Asked how this could be turned into reality rather than rhetoric, Ian Denley, another director of Shearwater, said: “We have lobbied government to break down large projects into smaller chunks where SMEs can participate. It is a message that this government has picked up on.”
But Jeremy Nettle, chair of Intellect Health and Social Care, which represents more than 300 companies including 230 SMEs, said trusts were still unwilling to engage with SMEs because the risks of working with a company with less than £1m on its books were seen as too great.
Bolton’s session focused on how the NHS could move forward and improve its IT quickly, now that the National Programme for IT in the NHS is winding down.
He called for action in seven areas: improving procurement, focusing on the value rather than the cost of systems, building up SMEs, paying what systems are worth, being transparent about what works and what doesn’t, using consultants wisely, and being prepared to adopt "disruptive" technologies.
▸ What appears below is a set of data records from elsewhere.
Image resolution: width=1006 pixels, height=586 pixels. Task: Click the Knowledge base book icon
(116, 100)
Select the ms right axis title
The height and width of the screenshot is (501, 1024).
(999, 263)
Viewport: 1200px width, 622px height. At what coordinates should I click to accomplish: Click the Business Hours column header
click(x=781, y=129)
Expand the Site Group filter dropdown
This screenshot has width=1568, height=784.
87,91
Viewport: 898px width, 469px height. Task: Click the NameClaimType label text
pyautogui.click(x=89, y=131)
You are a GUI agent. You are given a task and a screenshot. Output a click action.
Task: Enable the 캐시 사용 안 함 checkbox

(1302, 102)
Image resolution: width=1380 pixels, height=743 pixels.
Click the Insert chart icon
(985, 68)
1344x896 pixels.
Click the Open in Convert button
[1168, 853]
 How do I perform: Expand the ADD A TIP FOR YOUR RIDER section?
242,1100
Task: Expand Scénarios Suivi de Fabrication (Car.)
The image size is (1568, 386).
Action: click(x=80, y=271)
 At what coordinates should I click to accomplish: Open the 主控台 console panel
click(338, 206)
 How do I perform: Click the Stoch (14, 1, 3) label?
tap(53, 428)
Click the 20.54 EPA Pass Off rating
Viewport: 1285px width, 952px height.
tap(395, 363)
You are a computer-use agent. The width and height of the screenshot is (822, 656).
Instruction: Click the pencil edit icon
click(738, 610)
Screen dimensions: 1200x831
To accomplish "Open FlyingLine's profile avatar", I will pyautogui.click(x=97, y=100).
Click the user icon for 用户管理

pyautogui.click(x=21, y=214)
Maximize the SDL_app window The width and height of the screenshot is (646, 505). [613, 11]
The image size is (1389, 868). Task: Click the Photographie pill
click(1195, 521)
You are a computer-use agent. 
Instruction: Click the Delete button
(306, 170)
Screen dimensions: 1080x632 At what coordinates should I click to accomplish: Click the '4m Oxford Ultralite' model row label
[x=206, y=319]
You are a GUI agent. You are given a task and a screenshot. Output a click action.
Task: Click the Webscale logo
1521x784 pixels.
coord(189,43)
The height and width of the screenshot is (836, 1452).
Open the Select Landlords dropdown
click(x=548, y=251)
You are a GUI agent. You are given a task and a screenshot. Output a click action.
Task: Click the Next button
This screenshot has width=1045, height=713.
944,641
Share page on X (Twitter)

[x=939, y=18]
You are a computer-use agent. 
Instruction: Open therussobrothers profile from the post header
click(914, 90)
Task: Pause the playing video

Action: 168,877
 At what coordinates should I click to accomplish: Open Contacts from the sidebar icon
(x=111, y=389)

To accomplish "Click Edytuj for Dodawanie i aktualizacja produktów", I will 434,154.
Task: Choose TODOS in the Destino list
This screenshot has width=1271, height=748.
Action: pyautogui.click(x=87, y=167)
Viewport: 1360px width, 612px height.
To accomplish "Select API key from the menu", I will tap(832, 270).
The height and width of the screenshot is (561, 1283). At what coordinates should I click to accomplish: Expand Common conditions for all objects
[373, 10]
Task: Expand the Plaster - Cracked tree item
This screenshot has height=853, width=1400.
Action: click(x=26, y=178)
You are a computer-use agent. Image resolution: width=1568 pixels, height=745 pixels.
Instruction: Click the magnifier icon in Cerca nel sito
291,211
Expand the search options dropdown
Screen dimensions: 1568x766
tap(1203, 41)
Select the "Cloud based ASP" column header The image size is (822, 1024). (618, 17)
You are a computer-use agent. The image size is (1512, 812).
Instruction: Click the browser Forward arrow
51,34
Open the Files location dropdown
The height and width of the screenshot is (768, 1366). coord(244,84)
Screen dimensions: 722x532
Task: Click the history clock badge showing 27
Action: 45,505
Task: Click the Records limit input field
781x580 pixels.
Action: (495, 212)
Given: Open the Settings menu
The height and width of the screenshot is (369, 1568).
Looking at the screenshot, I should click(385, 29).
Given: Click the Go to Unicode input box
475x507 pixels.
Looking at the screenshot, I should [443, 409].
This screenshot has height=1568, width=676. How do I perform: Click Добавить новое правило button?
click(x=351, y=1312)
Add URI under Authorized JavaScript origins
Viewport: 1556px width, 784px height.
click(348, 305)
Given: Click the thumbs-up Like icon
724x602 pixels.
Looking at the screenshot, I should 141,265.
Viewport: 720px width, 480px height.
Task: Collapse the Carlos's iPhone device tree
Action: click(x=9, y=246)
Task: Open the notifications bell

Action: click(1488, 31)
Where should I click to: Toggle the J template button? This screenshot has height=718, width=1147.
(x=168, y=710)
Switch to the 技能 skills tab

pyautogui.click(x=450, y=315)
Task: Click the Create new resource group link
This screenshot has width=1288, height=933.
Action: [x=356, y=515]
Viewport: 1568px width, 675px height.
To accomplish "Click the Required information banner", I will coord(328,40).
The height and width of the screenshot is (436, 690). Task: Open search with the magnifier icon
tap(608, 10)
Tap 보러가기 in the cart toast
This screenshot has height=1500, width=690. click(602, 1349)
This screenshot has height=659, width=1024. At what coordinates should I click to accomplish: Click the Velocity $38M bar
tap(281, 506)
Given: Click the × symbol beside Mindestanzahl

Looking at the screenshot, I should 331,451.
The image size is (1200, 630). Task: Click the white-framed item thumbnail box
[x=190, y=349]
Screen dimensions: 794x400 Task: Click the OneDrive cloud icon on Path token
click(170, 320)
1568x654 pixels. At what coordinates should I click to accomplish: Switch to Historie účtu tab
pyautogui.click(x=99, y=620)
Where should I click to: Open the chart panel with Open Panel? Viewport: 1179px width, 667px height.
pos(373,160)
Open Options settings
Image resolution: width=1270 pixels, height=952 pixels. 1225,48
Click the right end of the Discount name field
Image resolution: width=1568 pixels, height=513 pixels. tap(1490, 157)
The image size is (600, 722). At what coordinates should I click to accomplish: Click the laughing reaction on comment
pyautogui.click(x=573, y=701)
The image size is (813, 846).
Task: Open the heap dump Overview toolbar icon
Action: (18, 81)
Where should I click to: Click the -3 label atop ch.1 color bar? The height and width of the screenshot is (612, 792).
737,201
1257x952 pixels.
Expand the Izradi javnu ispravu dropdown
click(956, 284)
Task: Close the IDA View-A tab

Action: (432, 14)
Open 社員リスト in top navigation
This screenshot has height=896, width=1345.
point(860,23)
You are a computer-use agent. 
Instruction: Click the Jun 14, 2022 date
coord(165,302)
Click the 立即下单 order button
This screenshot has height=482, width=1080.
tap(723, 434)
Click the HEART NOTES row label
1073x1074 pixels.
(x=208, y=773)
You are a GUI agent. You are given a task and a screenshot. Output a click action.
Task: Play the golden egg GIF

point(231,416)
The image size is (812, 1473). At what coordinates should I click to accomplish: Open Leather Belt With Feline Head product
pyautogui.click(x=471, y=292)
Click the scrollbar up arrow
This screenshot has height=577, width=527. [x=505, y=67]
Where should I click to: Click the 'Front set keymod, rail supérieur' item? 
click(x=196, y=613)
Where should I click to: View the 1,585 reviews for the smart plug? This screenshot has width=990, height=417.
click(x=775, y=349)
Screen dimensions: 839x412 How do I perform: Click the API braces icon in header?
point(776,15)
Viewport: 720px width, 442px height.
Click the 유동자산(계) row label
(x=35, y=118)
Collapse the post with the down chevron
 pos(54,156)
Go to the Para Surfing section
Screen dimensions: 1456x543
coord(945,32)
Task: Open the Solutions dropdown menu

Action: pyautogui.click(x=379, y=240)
But he argued that there is a huge opportunity for NHS IT, because most systems are so old, and there is so much need for IT to support the ‘Nicholson challenge’ for the NHS to generate £20 billion of efficiency savings by 2014-15.
"The people at this meeting and at this conference have the opportunity to make NHS IT work this time around.
"How we use that opportunity will determine whether we are sitting at another conference in ten years’ time talking about another missed opportunity, or about the benefits that using IT have delivered," he said.